ASSIGNMENT:
Copy exactly the lines of the material below that run from the one containing "Where should I click to: Click the 6" through the one containing "Click the light-blue". Copy no other lines.

*** ENTRIES PROVIDED

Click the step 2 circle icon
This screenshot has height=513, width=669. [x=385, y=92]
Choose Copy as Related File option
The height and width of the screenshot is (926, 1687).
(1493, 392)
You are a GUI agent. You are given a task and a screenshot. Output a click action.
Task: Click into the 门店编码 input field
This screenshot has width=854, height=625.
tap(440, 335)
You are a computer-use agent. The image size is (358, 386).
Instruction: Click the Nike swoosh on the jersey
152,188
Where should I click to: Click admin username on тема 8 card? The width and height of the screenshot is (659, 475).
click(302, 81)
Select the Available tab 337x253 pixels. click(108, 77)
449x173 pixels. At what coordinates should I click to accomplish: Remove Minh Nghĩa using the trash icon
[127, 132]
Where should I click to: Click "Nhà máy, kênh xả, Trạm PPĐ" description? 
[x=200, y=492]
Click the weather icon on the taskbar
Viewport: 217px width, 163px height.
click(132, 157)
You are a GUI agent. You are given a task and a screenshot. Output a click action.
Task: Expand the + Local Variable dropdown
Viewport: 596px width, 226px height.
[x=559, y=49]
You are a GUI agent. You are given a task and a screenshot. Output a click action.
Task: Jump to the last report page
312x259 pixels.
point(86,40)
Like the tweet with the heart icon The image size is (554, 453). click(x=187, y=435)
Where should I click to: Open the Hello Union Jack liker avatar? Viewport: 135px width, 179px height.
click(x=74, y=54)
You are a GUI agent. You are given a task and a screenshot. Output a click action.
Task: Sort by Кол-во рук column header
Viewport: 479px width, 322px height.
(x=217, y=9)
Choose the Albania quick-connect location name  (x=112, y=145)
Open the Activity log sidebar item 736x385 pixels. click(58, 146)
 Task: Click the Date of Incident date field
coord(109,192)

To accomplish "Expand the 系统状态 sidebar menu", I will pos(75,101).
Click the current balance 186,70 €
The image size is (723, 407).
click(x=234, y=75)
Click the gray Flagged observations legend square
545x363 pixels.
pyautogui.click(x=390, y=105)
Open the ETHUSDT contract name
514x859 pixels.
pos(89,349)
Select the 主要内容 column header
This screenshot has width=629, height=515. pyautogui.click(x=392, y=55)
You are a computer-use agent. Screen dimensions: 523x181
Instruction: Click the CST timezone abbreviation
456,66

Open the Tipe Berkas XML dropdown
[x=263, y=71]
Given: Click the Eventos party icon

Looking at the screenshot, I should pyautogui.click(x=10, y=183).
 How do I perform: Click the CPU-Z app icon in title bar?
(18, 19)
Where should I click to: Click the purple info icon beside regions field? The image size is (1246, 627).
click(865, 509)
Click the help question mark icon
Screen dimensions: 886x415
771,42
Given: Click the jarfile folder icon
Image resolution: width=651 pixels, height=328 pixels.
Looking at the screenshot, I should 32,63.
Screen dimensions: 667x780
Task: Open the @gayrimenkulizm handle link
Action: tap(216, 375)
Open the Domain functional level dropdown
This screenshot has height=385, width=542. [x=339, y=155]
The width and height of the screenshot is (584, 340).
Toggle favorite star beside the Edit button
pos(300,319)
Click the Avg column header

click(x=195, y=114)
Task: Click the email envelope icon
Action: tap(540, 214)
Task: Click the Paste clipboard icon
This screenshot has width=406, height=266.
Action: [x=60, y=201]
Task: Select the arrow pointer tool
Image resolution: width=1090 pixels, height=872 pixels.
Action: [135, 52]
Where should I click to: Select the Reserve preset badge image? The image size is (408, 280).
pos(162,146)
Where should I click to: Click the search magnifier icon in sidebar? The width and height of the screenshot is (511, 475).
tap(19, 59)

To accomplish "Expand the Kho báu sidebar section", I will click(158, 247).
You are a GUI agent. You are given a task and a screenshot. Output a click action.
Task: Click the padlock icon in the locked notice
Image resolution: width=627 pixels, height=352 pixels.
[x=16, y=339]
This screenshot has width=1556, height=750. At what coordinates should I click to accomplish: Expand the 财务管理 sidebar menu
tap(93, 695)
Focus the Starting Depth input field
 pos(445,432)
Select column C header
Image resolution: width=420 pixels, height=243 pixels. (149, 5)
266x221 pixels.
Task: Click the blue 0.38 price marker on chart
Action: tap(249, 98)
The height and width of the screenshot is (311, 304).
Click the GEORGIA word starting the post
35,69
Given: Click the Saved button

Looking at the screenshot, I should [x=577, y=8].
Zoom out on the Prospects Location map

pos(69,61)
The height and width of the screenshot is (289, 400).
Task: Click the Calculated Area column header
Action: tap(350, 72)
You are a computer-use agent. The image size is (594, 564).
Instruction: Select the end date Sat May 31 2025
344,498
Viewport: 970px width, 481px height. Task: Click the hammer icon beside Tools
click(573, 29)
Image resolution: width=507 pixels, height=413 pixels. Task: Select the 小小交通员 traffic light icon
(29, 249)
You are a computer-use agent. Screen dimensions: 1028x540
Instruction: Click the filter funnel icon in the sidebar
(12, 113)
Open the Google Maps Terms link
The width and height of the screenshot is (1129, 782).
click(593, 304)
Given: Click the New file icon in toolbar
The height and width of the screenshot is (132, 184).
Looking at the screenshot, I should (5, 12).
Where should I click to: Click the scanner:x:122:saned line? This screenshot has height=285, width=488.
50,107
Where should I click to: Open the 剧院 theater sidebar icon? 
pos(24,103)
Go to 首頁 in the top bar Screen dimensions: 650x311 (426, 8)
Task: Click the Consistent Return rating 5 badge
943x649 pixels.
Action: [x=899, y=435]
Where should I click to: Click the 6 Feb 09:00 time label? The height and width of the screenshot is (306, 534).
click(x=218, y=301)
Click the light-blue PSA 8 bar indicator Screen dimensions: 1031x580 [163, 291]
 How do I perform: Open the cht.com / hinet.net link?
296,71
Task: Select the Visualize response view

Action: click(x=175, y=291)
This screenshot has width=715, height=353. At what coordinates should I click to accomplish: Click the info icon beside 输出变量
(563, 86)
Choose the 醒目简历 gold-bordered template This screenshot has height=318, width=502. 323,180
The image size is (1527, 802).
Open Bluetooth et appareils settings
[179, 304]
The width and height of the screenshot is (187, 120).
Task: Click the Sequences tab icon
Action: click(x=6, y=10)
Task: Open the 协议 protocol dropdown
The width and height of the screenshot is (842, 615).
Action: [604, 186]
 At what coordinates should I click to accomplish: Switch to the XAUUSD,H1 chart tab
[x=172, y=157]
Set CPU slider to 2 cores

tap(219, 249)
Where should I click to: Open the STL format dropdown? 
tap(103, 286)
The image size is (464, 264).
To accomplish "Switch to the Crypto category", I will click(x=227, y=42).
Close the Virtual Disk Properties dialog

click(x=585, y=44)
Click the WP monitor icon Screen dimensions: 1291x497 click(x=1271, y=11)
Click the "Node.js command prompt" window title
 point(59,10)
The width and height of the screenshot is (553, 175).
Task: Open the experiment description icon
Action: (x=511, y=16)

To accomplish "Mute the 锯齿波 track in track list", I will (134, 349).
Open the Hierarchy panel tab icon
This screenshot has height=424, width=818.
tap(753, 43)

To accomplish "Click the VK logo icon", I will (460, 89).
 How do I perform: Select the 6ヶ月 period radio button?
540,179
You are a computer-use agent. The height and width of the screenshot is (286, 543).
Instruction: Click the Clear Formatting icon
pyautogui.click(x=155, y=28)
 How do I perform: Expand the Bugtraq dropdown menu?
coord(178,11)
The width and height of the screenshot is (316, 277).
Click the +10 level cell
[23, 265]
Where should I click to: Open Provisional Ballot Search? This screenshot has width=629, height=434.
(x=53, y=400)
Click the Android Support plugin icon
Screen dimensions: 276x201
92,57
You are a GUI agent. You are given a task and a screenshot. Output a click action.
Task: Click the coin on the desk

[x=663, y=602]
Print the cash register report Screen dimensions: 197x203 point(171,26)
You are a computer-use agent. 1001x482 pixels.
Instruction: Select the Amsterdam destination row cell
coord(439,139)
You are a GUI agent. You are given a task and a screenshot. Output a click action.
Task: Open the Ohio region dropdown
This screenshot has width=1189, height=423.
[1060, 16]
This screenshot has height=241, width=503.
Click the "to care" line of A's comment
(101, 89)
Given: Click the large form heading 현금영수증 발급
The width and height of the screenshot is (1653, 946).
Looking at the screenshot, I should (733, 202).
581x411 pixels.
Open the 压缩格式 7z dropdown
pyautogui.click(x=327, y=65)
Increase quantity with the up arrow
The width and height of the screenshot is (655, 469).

******

ANSWER:
Where should I click to: Click the 6 Feb 09:00 time label? The height and width of the screenshot is (306, 534).
click(x=218, y=301)
Click the light-blue PSA 8 bar indicator Screen dimensions: 1031x580 [163, 291]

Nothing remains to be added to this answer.